Steuerberater Mascher

In die Mühlen eines möglichen Ermittlungsverfahrens wegen Steuerhinterziehung gerät man in der Regel aus zwei Gründen:

1) Bewusstes und wiederholtes Handeln mit Steuerverkürzungsabsicht (Vorsatz bzw. grobe Fahrlässigkeit) oder
2) Unbewusstes Handeln mit Steuerverkürzungstatbestand.

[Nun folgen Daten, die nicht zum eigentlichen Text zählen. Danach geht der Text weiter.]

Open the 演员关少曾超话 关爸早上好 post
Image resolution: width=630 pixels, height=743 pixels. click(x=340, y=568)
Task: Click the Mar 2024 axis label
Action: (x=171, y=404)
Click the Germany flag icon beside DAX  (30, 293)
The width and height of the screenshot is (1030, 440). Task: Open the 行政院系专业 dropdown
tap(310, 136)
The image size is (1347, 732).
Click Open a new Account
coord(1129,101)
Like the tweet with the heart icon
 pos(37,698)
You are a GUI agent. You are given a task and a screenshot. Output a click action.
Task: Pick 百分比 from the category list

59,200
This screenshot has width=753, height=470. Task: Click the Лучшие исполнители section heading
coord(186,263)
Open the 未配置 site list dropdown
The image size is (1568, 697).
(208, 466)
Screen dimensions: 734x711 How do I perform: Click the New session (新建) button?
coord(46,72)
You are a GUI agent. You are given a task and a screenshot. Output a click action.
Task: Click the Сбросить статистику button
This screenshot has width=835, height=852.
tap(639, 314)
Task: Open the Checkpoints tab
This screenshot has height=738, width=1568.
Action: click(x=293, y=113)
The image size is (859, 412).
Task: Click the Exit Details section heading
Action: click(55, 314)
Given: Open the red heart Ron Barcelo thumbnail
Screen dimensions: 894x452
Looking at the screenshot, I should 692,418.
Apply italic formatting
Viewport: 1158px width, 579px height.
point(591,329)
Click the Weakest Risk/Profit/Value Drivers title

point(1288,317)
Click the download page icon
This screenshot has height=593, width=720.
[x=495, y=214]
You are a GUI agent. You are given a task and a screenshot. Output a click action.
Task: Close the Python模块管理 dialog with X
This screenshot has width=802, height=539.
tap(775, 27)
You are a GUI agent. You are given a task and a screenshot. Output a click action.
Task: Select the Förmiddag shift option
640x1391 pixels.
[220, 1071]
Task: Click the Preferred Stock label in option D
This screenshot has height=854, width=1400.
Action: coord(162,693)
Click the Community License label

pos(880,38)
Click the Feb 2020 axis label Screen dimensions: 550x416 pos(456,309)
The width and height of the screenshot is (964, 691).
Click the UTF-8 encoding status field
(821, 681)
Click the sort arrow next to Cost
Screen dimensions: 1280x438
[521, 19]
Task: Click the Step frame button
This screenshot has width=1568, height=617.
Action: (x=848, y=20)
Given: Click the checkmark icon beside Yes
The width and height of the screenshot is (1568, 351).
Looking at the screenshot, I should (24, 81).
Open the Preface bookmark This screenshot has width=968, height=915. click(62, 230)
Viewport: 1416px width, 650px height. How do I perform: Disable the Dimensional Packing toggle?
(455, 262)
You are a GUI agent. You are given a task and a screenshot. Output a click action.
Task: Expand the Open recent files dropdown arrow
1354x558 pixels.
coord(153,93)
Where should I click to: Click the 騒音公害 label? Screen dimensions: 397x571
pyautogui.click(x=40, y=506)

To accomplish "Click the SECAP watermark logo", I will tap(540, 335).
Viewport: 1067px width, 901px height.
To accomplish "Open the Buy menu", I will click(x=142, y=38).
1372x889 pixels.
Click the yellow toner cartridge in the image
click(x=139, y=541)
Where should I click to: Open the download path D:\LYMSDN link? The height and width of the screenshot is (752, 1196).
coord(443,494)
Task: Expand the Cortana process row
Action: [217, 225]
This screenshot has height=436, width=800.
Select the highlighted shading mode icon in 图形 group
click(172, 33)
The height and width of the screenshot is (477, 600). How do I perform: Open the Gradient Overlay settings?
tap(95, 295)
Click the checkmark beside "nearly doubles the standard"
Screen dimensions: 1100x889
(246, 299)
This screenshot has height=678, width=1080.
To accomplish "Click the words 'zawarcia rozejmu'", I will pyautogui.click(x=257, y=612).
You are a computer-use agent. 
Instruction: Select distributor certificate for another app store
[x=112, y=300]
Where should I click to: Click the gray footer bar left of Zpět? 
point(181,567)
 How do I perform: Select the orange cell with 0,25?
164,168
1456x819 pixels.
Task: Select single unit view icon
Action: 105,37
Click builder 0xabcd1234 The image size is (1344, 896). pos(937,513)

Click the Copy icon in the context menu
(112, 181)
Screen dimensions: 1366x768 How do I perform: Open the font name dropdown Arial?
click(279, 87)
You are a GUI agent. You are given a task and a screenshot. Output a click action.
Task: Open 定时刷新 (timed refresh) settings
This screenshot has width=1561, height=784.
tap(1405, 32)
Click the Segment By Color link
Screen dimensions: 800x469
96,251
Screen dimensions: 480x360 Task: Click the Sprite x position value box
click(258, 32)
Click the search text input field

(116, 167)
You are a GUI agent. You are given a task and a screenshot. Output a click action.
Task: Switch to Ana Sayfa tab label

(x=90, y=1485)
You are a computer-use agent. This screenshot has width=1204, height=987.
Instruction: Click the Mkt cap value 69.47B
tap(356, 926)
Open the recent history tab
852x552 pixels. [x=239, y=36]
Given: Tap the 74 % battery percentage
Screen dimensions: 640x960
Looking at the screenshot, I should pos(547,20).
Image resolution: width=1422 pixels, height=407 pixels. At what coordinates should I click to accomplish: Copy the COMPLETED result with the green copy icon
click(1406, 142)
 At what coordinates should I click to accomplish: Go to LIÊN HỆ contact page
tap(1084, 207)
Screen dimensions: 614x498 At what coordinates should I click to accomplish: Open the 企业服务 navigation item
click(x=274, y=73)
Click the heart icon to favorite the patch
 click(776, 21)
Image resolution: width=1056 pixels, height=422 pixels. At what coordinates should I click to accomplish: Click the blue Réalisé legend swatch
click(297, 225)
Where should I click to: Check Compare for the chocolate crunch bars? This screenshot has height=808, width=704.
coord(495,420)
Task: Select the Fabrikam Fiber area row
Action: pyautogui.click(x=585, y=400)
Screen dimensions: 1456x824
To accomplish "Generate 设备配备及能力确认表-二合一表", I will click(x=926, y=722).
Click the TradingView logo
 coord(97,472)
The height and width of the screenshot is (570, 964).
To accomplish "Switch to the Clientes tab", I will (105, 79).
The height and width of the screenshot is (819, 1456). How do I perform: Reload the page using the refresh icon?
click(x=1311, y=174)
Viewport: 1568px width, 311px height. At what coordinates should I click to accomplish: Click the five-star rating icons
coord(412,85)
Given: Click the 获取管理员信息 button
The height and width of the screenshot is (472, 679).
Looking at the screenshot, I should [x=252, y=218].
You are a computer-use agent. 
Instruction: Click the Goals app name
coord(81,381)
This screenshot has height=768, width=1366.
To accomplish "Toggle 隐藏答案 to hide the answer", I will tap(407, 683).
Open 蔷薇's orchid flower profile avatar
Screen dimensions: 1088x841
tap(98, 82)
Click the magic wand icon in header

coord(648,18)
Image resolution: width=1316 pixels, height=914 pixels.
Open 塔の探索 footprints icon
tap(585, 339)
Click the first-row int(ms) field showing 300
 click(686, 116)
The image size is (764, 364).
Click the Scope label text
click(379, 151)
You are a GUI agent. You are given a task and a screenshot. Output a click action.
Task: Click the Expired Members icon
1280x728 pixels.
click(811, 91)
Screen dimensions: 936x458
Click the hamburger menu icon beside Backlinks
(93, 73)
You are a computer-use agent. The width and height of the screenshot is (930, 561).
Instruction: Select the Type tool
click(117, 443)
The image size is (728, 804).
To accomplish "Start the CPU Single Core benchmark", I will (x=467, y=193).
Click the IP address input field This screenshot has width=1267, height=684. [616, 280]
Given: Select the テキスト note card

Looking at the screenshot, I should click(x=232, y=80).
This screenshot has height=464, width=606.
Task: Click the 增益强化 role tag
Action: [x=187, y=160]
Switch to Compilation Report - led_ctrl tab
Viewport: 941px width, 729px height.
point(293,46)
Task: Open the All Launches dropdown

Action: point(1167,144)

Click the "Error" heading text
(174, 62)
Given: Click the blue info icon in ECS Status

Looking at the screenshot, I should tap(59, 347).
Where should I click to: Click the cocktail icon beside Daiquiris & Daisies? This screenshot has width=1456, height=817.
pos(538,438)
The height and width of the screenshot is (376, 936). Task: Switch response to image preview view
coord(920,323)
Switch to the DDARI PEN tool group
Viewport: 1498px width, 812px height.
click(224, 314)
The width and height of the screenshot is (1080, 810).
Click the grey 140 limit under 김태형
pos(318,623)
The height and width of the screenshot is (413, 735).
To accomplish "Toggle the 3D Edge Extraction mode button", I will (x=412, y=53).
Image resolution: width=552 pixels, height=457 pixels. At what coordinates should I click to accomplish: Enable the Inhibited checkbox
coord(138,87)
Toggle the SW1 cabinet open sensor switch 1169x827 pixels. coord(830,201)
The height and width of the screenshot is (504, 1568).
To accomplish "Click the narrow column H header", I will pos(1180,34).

Gerade der zweite Punkt bewirkt beim Betroffenen bei Kenntnisnahme nicht nur Nichtwissen, Überraschung und Unverständnis sondern auch Angst. Sehr oft werden in diesem Bereich z.B. mittels Kontrollmitteilungen durch das Finanzamt Prüfungen veranlasst, welche zu Feststellungen führen können, die z.B. rein auf Indizien oder Vermutungen basieren und den tatsächlichen Verhältnissen nicht entsprechen. Gerade hier gilt es zusammen mit dem Betroffenen (Steuerpflichtigen) die Feststellungen des Finanzamtes, Betriebsprüfungsstelle oder Steuerfahndung) detailliert zu prüfen und diesen im Sinne des Mandanten entgegen zu treten.

Weiterhin bringt ein Steuerstrafrechtsverfahren hohe finanzielle Risiken mit sich. Zum einen kann die Abänderung der „vermeintlich“ angeprangerten steuerstrafrechtlichen operativen Vorgänge zu massiven Umsatzeinbußen oder Kostenerhöhungen führen, zum anderen kommen mit der Sicherung der Steuerhinterziehungsbeträge mögliche Sicherungs- und Vollstreckungsmaßnahmen durch das Finanzamt hinzu (z.B. Arrestanordnung). In Verbindung mit möglichen Kosten für den oder die Berater kann somit die Liquidität des Unternehmens oder des Steuerpflichtigen existenziell gefährdet werden. Hier gilt es gezielt Ihre Kosten nach Priorität zu verlagern.